TASK DESCRIPTION :: Without the images, output each record below as it stands.

MATERIALS PROVIDED ::
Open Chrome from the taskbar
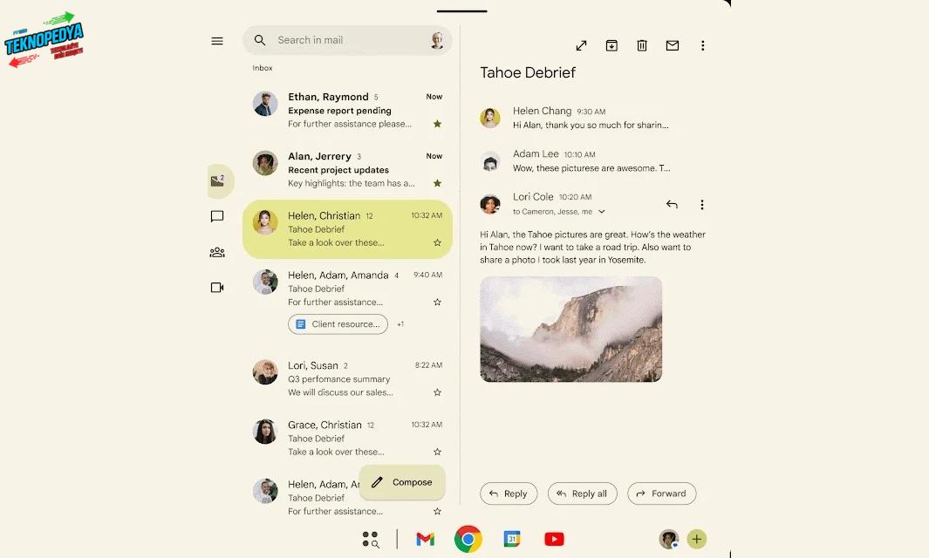click(x=468, y=539)
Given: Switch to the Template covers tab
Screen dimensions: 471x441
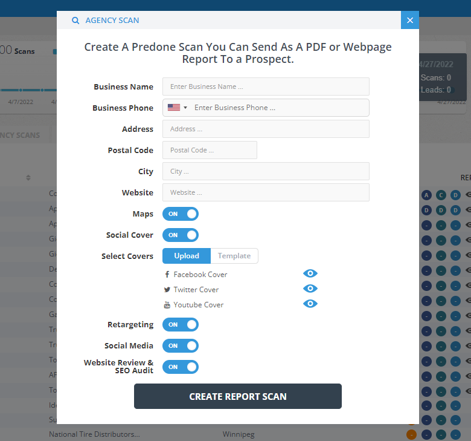Looking at the screenshot, I should pyautogui.click(x=234, y=256).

ANSWER BOX ::
Open Chrome from the taskbar
click(x=468, y=539)
Given: Switch to the Template covers tab
Screen dimensions: 471x441
Looking at the screenshot, I should pyautogui.click(x=234, y=256).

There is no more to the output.